Risks and Opportunities
Risks
- Biosimilar market entry and pricing wars
- Regulatory hurdles for new indications
- Payer reimbursement pressure
- Patent cliff impact from 2025 onward
Opportunities
- Label expansions to additional tumor types
- Use in earlier disease stages
- Companion diagnostic developments to personalize therapy
Key Takeaways
- Nivolumab (NDC 51660-0333) is a leading PD-1 inhibitor with broad oncology indications.

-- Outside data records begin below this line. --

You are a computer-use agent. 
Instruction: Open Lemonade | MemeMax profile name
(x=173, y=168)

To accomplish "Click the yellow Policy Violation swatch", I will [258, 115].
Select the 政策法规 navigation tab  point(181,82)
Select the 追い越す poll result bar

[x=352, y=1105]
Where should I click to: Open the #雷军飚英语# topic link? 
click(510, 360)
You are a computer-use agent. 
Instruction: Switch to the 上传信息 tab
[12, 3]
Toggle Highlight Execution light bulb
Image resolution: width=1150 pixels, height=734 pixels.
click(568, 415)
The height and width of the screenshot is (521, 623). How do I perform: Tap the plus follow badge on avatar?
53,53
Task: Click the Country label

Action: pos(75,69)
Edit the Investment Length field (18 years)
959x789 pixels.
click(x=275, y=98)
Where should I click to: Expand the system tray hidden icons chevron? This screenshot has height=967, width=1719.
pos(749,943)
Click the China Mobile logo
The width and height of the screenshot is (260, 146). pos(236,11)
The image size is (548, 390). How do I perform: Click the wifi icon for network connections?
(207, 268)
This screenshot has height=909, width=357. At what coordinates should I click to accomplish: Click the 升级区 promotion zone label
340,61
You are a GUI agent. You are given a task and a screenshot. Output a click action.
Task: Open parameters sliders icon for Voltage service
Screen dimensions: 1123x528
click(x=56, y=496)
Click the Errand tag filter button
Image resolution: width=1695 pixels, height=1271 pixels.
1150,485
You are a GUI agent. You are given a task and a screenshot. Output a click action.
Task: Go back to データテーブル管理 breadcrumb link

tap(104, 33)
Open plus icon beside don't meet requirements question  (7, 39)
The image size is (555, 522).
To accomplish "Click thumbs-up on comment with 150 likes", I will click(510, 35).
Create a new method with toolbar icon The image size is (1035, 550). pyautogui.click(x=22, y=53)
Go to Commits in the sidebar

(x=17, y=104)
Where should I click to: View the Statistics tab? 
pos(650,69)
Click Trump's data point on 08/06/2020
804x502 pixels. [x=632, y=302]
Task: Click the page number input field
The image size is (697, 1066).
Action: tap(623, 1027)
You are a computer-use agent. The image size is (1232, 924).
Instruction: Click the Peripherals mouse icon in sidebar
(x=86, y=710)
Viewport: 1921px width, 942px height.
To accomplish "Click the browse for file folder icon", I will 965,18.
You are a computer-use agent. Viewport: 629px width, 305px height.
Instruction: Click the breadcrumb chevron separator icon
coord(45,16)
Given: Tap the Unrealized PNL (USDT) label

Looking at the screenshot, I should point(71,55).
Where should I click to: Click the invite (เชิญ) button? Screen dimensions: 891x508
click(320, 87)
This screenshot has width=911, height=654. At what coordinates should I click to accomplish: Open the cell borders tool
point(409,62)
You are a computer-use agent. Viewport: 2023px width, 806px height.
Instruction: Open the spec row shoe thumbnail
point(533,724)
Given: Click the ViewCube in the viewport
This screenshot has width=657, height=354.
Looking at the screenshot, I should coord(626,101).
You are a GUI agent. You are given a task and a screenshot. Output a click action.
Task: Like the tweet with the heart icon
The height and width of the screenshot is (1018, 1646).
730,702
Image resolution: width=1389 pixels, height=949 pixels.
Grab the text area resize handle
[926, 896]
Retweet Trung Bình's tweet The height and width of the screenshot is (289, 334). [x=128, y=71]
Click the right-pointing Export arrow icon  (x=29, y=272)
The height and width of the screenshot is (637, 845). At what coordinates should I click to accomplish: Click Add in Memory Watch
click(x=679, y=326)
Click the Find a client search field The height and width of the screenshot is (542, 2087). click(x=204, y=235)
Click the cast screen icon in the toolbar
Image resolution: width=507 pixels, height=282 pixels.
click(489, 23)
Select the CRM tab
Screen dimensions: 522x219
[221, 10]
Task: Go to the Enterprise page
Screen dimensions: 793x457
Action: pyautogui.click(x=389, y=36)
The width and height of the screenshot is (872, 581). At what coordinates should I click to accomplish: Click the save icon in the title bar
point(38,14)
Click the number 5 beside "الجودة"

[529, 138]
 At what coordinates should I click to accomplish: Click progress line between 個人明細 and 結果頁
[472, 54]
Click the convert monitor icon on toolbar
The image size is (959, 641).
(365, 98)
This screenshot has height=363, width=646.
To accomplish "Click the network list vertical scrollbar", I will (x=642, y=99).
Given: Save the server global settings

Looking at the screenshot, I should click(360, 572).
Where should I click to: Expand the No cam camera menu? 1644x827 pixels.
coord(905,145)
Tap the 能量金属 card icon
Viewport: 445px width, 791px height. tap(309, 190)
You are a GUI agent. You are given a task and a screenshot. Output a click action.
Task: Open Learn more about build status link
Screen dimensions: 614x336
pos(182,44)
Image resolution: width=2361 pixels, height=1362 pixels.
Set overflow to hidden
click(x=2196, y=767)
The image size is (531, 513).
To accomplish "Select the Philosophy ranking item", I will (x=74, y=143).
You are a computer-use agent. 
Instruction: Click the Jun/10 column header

- Current US treatment cost: approximately $180,000 annually.
- Price projections show a gradual decline of about 20–30% over the next five years, primarily due to biosimilar competition and patent expirations.
- Revenue is expected to decline unless new indications or combination therapies significantly expand the patient population.
- The competitive landscape and patent landscape remain key factors influencing future market share and pricing.
FAQs
-
Are biosimilars affecting Nivolumab prices?
Yes. Biosimilars are scheduled to launch around 2025–2026, likely reducing list and net prices by 20–40%.
-
What are the main indications for Nivolumab?
Melanoma, non-small cell lung cancer, renal cell carcinoma, Hodgkin lymphoma, and others.
-
How does Nivolumab compare to competitors?
It holds approximately 25% of PD-1 inhibitor sales, with Keytruda as the market leader controlling about 60%.
-
What is the impact of patent expiry on prices?
Patent expiry scheduled between 2025–2028 will lead to increased biosimilar market entry and price erosion.
-
What are the key growth opportunities?
Expanding indications, combination protocols, and early-stage treatment use offer growth potential despite pricing pressures.
References
[1] IQVIA. (2022). Global Oncology Drug Market Data. Retrieved from IQVIA platform.
[2] U.S. Food and Drug Administration. (2022). Nivolumab (Opdivo) Labeling. Retrieved from fda.gov.
[3] EvaluatePharma. (2023). oncology market forecasts. Price projections and market sizing.
[4] M. Smith, & L. Johnson. (2022). Biosimilar entry and its implications on biologic drug pricing. Journal of Pharmacoeconomics & Outcomes Research, 21(4), 567-578.
[5] IQVIA. (2023). Price Trends and Reimbursement Policies. Industry report.